Based on their analysis of U.S. Social Security Administration data from 2013, the authors of the report, “Trends in Social Security Claiming,” found that:
- At age 62: 48 percent of women and 42 percent of men made their initial claim for Social Security benefits.
- At full retirement age (65 or 66, depending on the retiree’s birth year): 27 percent of women and 34 percent of men made initial claims.
At all other age levels, no more than 8 percent of either men or women made their initial claim.
However, it appears that people increasingly are making their initial claim for benefits later than their counterparts in earlier generations.
When the authors compared people who turned 62 in 1985 with people who turned 62 in 2010, for example, they found 16.6 percent fewer women and 8.2 percent fewer men in those age brackets began claiming Social Security benefits in 2010 compared with in 1985.
In addition, they found 10.9 percent more women and 12.5 percent more men in those groups were waiting until full retirement age before claiming benefits.

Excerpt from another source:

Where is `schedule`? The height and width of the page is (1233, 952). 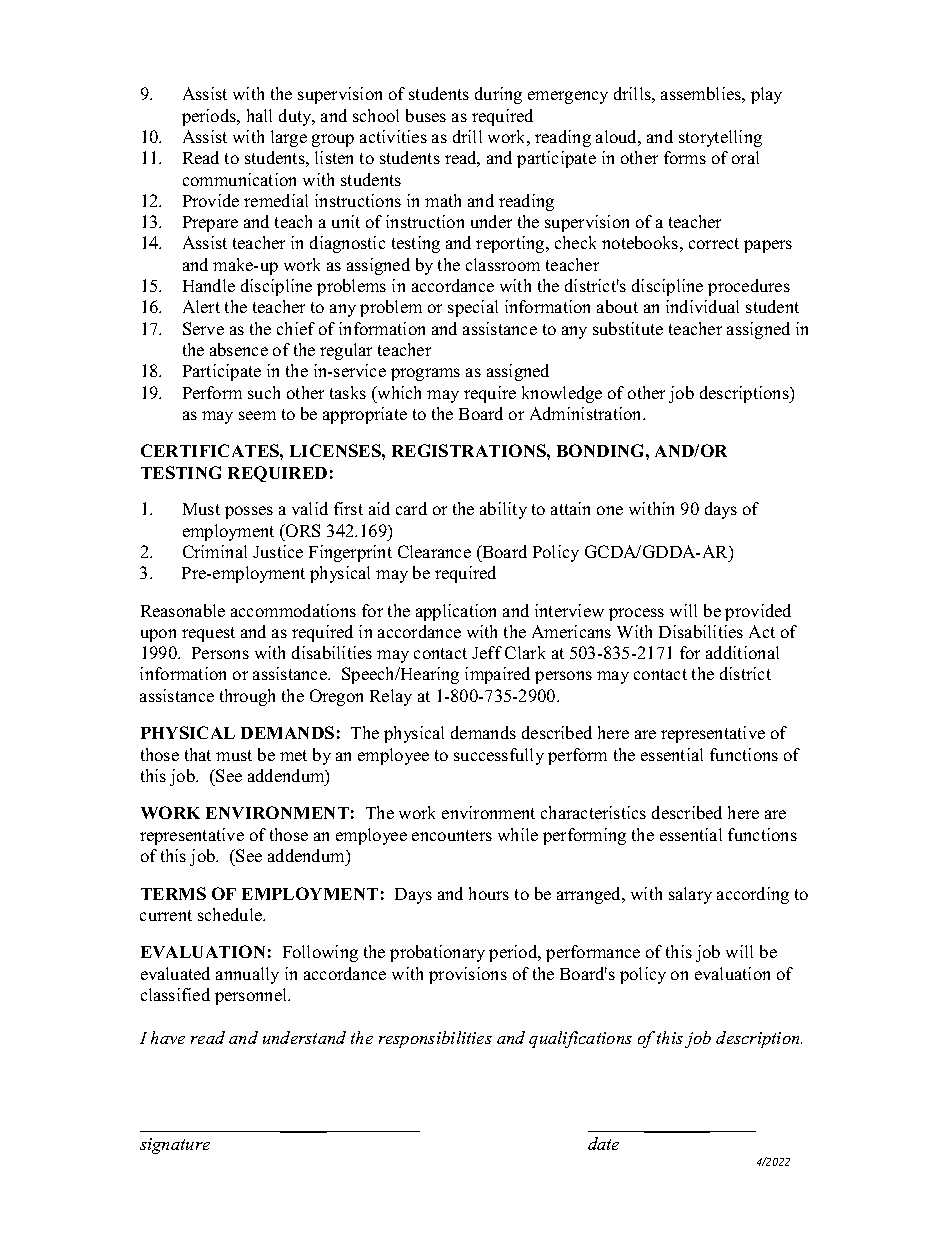
schedule is located at coordinates (231, 914).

Money Talks News founder Stacy Johnson has done the math. While there are circumstances where it makes sense to take Social Security early, he generally advises waiting to make a claim. As he says in “Ask Stacy: Why Should I Wait Until Age 70 to Collect Social Security?“:
“If you take Social Security when you turn 62, you’ll get 25 percent less than if you wait until you turn 66. If you wait until 70, you’ll get 32 percent more than if you took your benefits at 66, and 76 percent more than you’d have gotten at 62.”
Philip Moeller, co-author of the book “Get What’s Yours: The Secrets to Maxing Out Your Social Security,” writes in Money magazine that he is cheered by the Center for Retirement Research’s findings:
“People should consider deferring their Social Security benefits and see how doing so would affect their retirement plan. But the key word in that sentence is ‘plan.’ You need one, and it should include figuring out the best Social Security strategy for you, not what’s best for other retirees.”
Moeller says factors to research and weigh when making your Social Security plans can include:
- The cost of early claiming before your full retirement age, which is now 66.
- Tax benefits associated with your claiming age.
- Your expected lifespan, as well as that of your spouse.
- Family-related liabilities you might face in retirement, such as children who will still be in school.